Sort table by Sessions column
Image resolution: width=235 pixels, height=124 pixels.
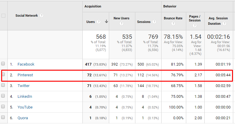click(144, 22)
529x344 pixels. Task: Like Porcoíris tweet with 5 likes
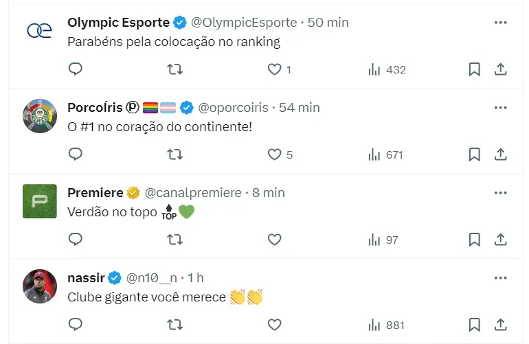click(275, 154)
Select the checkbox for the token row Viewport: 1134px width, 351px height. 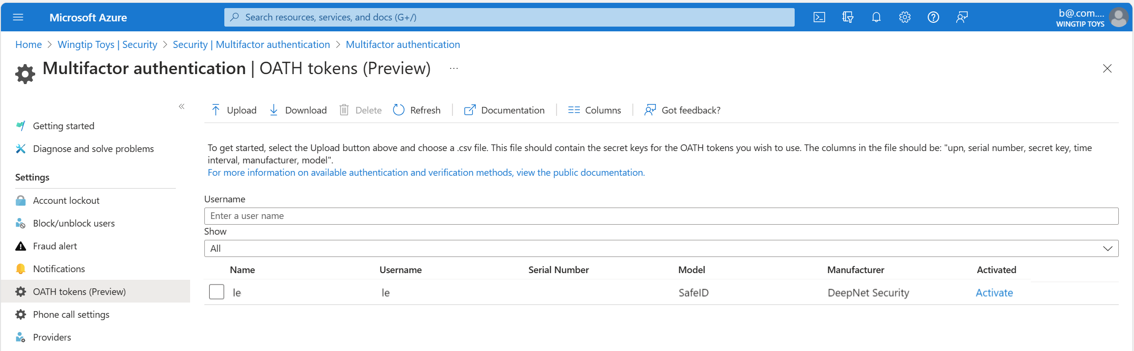[217, 292]
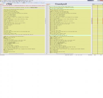Open the dropdown above the compare navigation bar
The height and width of the screenshot is (98, 103).
(x=98, y=4)
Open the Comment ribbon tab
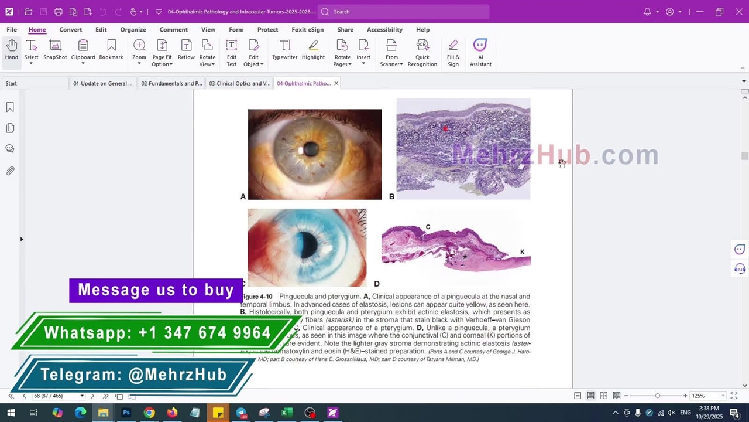Screen dimensions: 749x422 click(173, 29)
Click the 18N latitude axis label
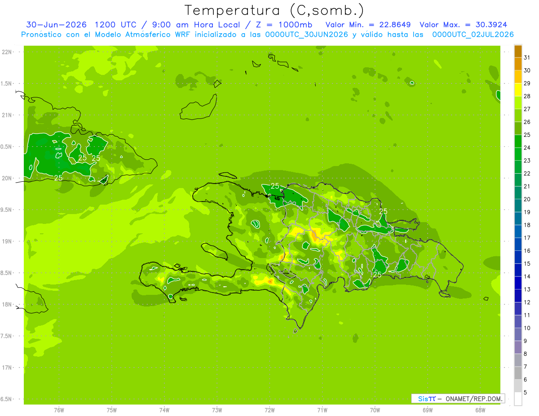Image resolution: width=539 pixels, height=416 pixels. click(8, 304)
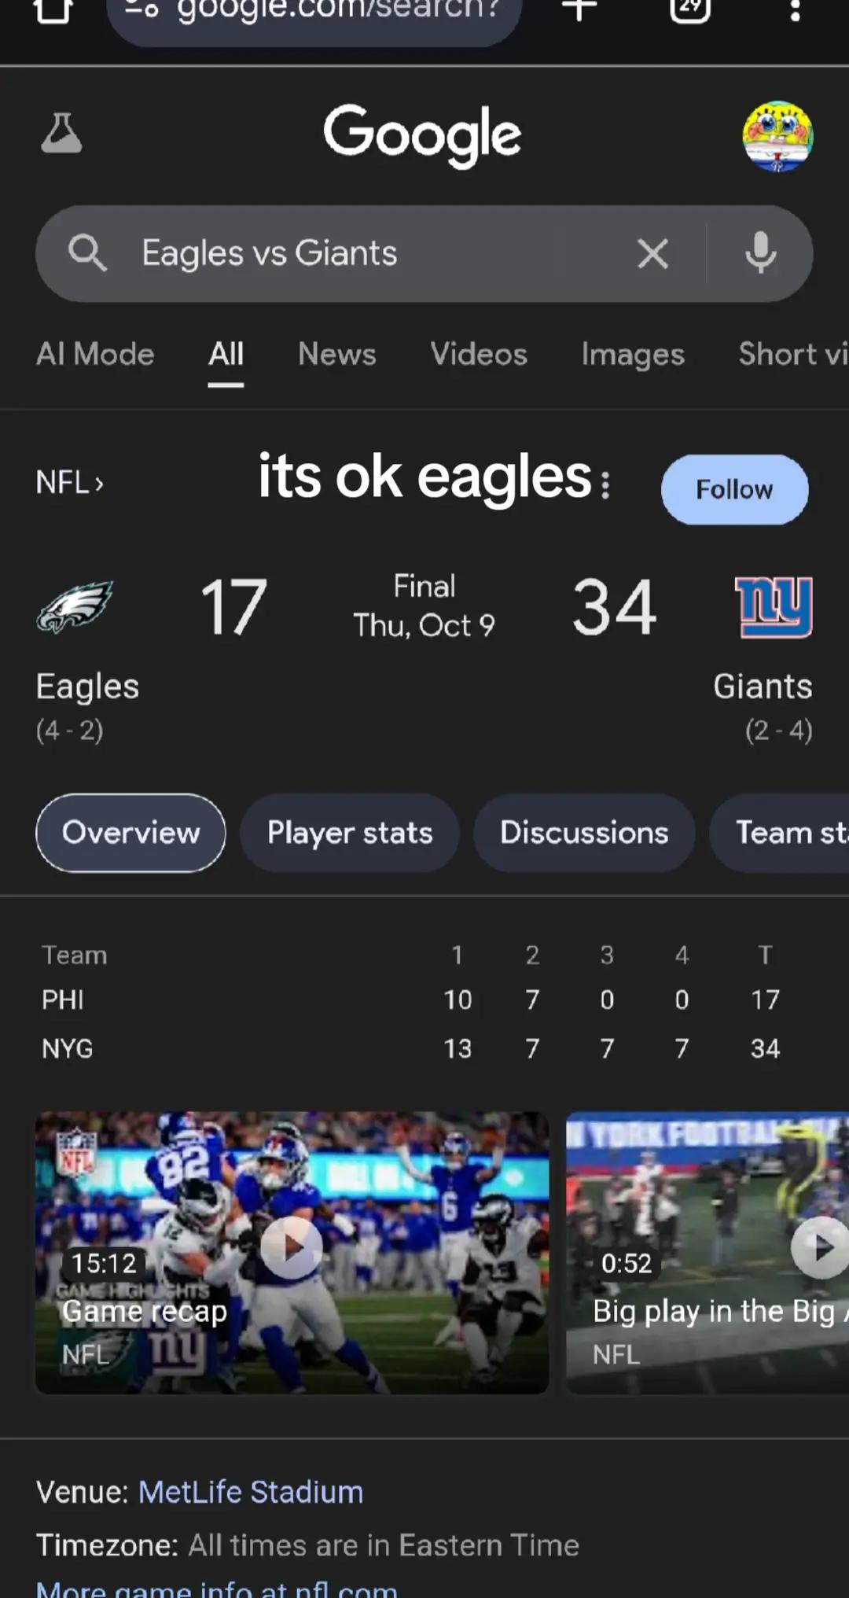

• What is expected: Pictures are to be left out; otherwise, copy exactly each line from the one containing "Open the Comment ribbon tab" through the last line of the listing.

• Output for this exercise:
Open the Comment ribbon tab
Screen dimensions: 749x422 click(173, 29)
Click the 18N latitude axis label
Image resolution: width=539 pixels, height=416 pixels. click(8, 304)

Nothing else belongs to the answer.